4. Grandparents lacked standing to sue for custody because mother had physical possession of child when the petition was filed. The trial court correctly ruled that grandparents did not have standing to pursue a petition for custody of their grandson because the child’s mother had physical possession of him at the time the petition was filed. Although the grandparents had physical possession and de facto custody of the child from August 2008 through October 2010, the child’s mother assumed physical possession of the child at that point. The mother had continual physical possession from October 31, 2010 until the grandparents filed for custody, 96 days later, and during this time she established a residence for the child and made all parental decisions for him, including when to allow his grandparents to see him. The grandparents had acquiesced to this arrangement and returned the child to the mother’s home after they visited with their grandson and abided by the mother’s decisions concerning when they could see the child. Dumiak v. Kinzer-Somerville, 2013 IL App (2nd) 130336.

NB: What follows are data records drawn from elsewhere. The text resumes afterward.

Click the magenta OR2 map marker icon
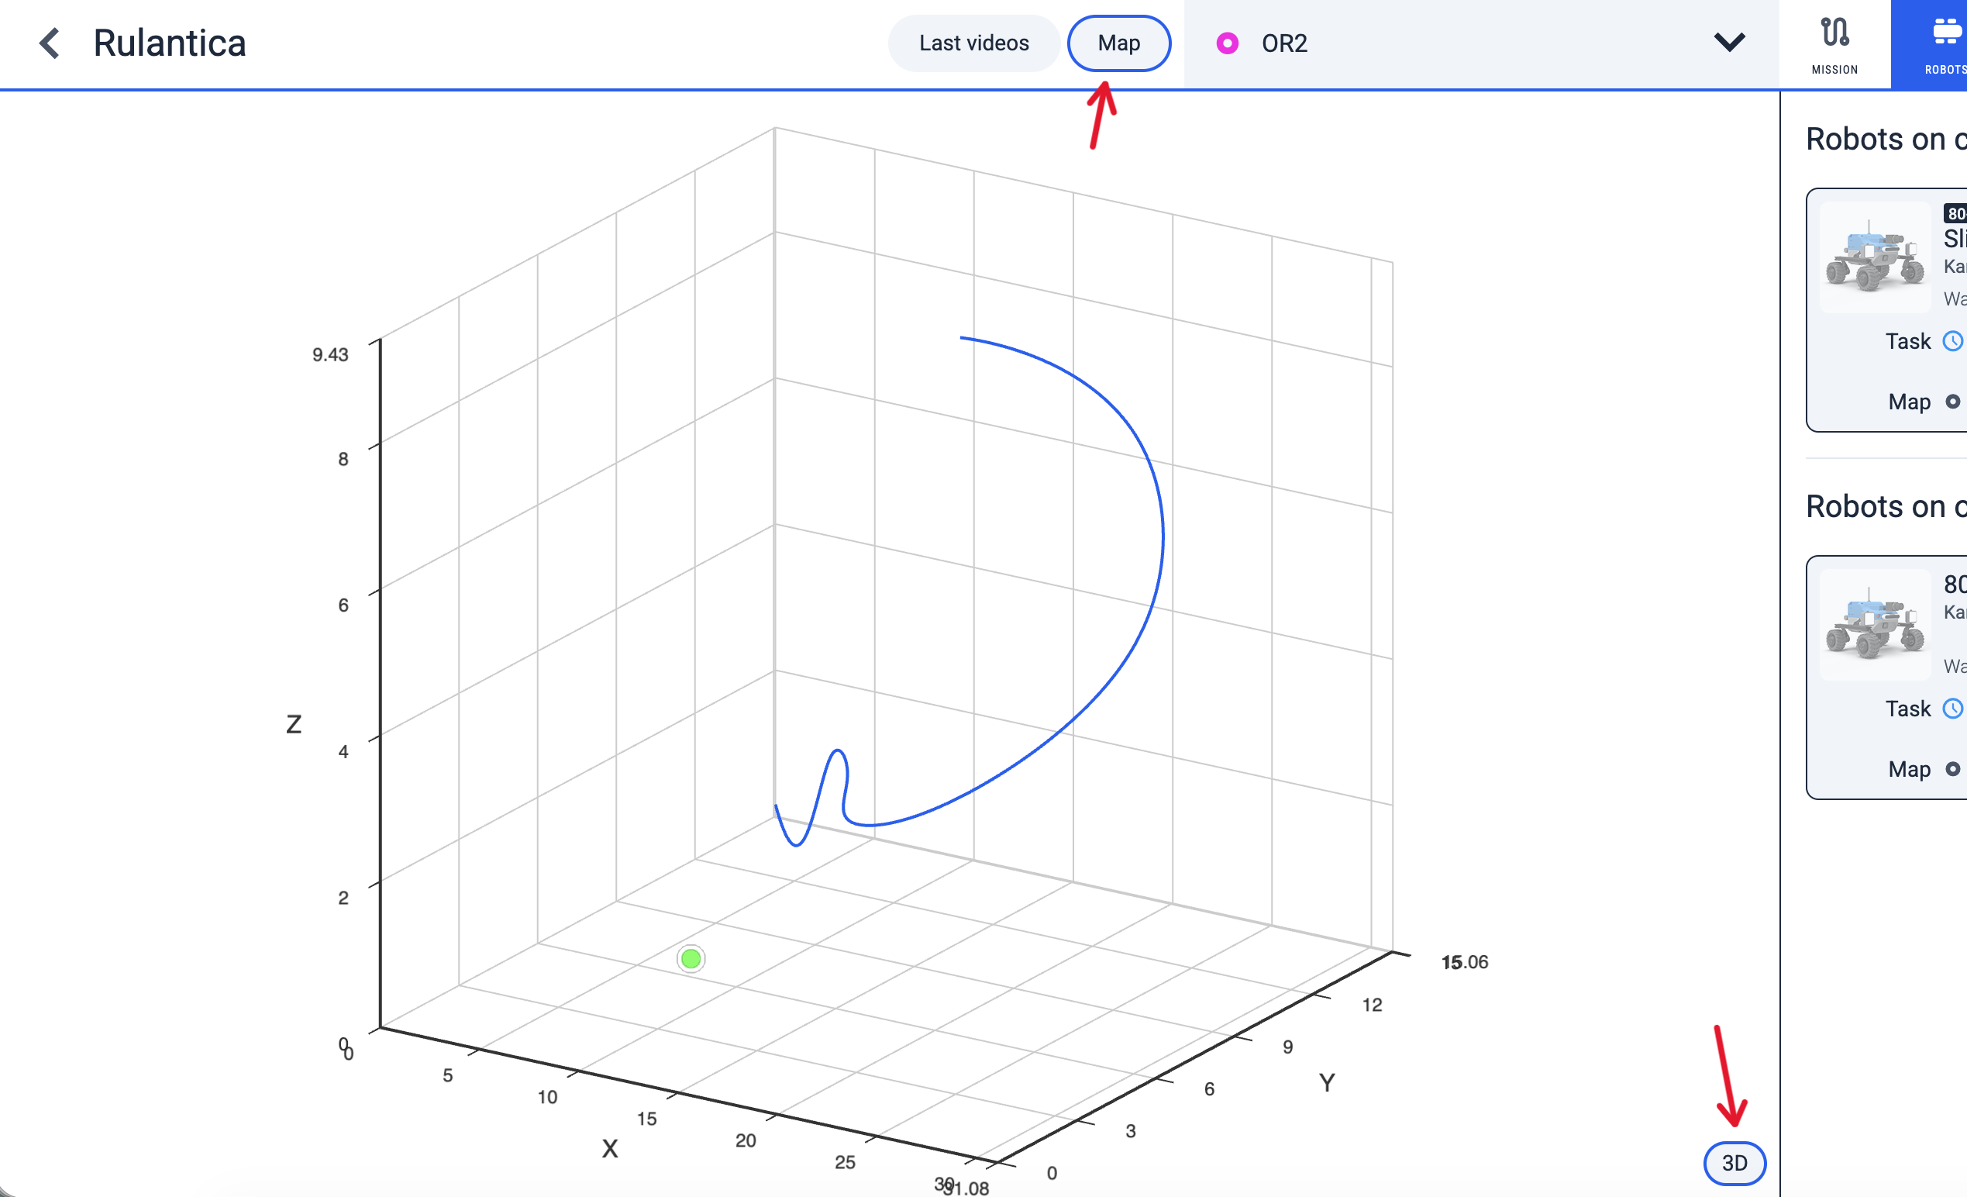The image size is (1967, 1197). pos(1227,43)
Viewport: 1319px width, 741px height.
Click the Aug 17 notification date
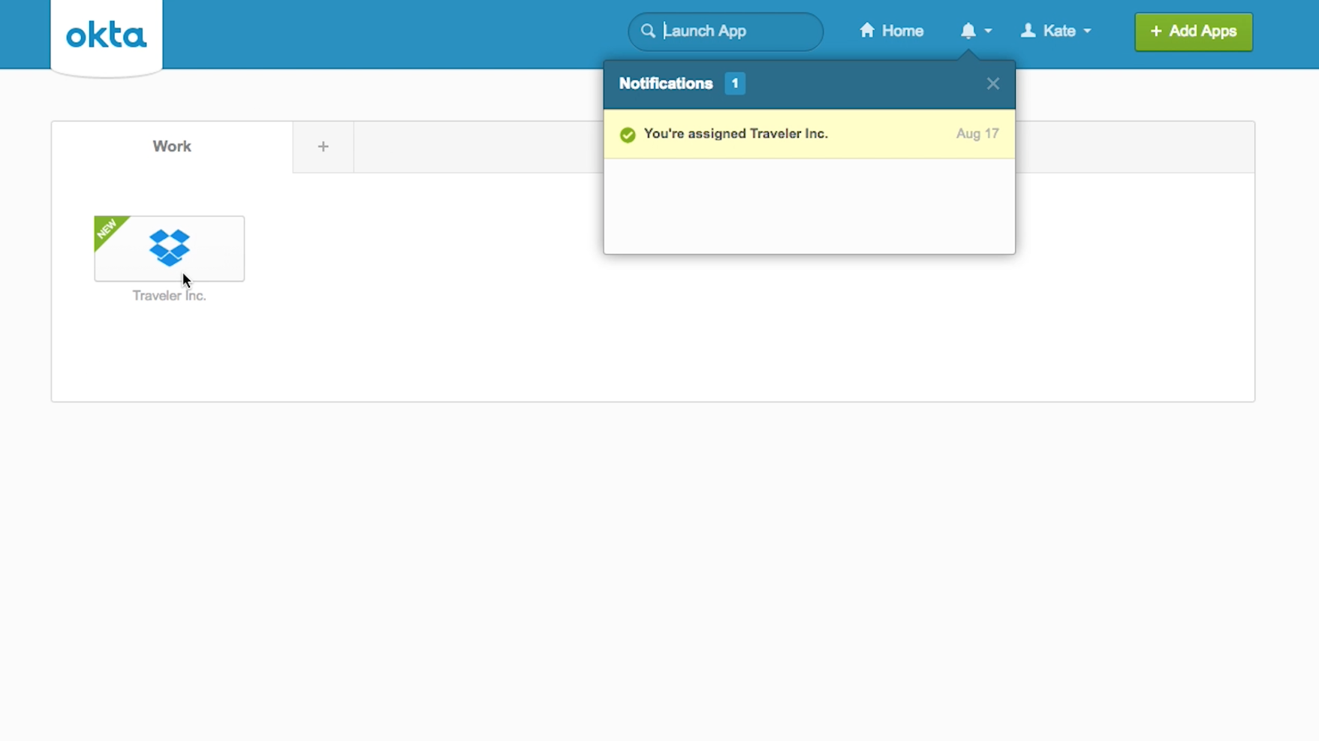click(x=977, y=134)
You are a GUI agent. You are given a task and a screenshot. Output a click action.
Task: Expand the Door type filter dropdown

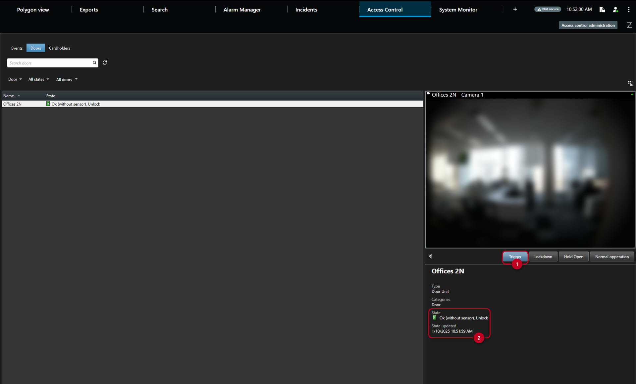[x=15, y=79]
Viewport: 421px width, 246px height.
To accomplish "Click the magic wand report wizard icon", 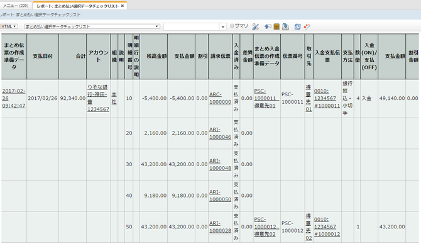I will tap(307, 26).
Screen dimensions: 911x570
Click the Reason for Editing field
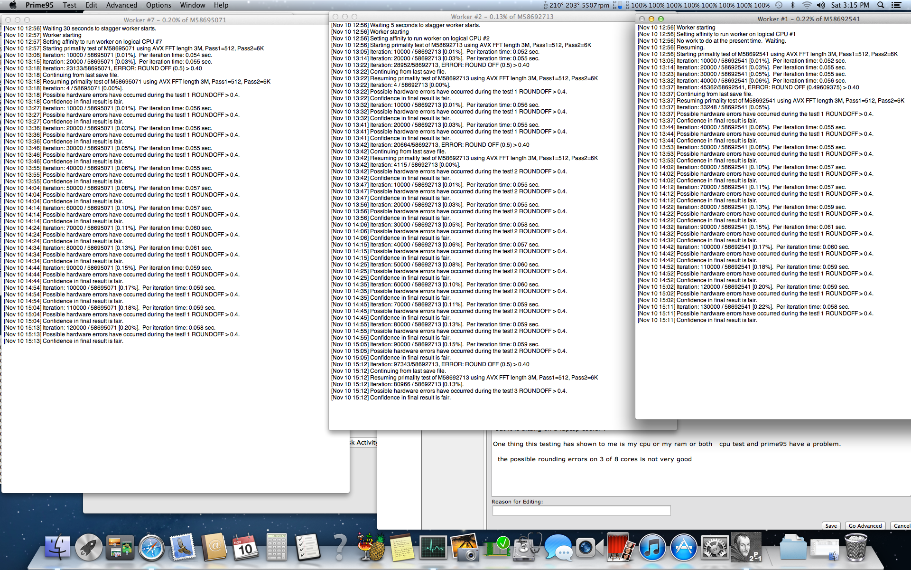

5. Appeal of ruling on motion to reconsider premature when a petition for rule to show cause remained pending. Husband filed a motion to reduce support and wife filed a petition for rule to show cause in a post-judgment action. The trial court denied husband’s motion and partially granted wife’s petition causing husband to file a motion to reconsider. Meanwhile, wife filed a second petition for rule which updated the amounts owed. The trial court then granted the motion to reconsider and partially reduced the amount husband owed in support and child-related expenses. Husband filed his notice of appeal regarding the motion to reconsider while the second petition for rule remained pending. Relying on In re the Marriage of Gutman, 232 Ill.2d 145 (2008), the Appellate Court held that because the second petition for rule is a claim within the meaning of Rule 304(a), an appeal filed before the resolution of the second petition for rule, without a Rule 304(a) finding by the trial court, is premature. Therefore, the Court lacked jurisdiction to hear the appeal. In re the Marriage of Dianovsky, 2013 IL App (1st) 121223.